* SELECTED PASSAGE *
========================

Extending selection to Word boundary on Unicode text

Question

I am using this method like in here. I am able to extend selection to the word boundary on English like text but this behaves weirdly on Unicode text. For example, I am using Hindi like text, sometimes it selects multiple words and sometimes words far away from the cursor.

This weird behaviour is observed in both Firefox as well as Chrome. My questions is how to handle Unicode text to extend the selection to the word boundary.

JSFiddle Link

Sample Code:

function snapSelectionToWord() {
    var sel;

    // Check for existence of window.getSelection() and that it has a
    // modify() method. IE 9 has both selection APIs but no modify() method.

========================

* STORED DATA *
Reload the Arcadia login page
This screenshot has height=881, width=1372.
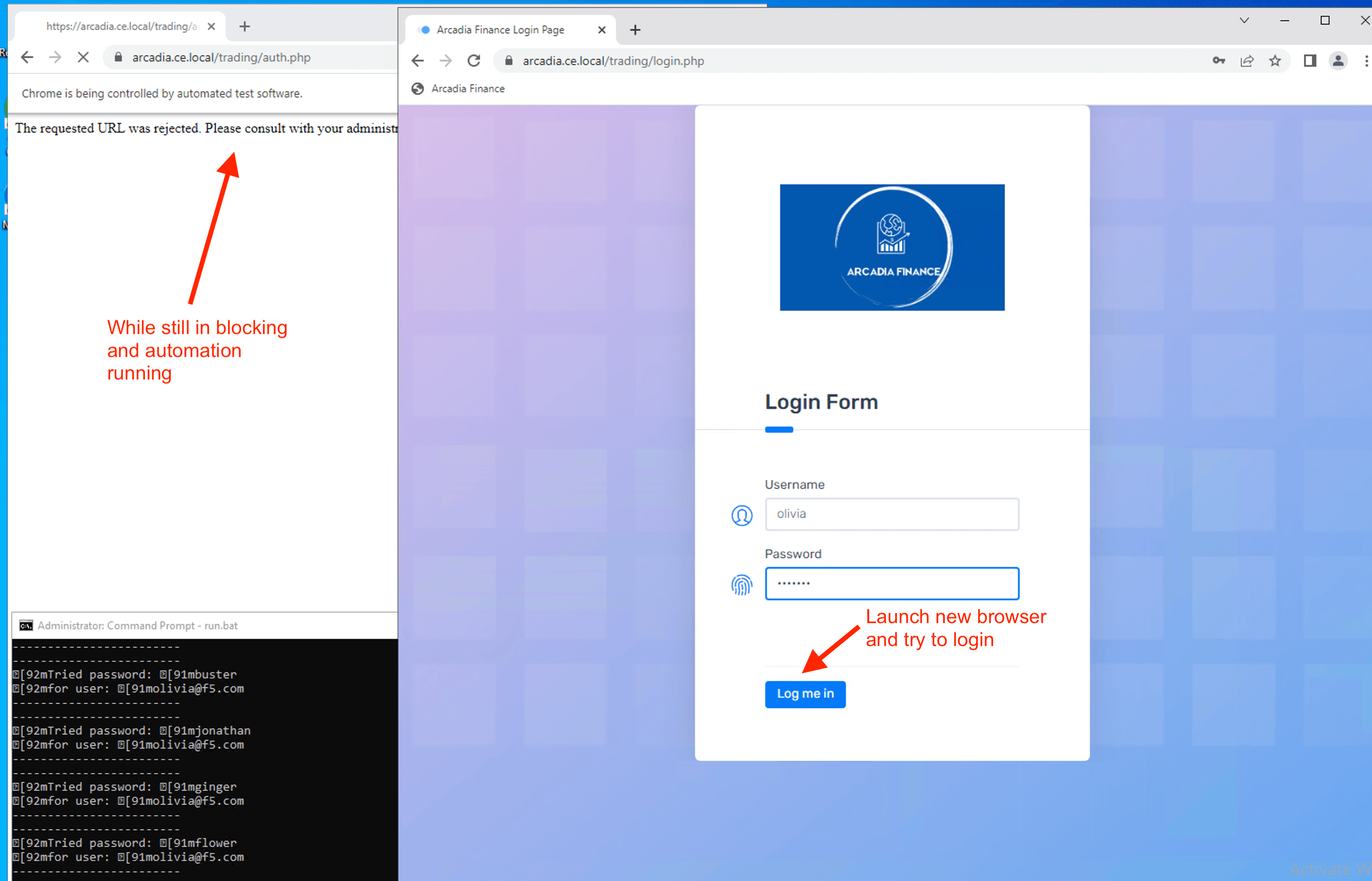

========================

* DIRECTIVES *
1: In the word-boundary question, which two browsers show the odd selection behavior?
2: Retype the part of the word-boundary question that begins at the words "I am using this" and stops after "from the cursor.".
3: Which web browsers does the word-boundary question name?

* REPLIES *
1: Firefox and Chrome

2:
I am using this method like in here. I am able to extend selection to the word boundary on English like text but this behaves weirdly on Unicode text. For example, I am using Hindi like text, sometimes it selects multiple words and sometimes words far away from the cursor.

3: Firefox, Chrome, IE 9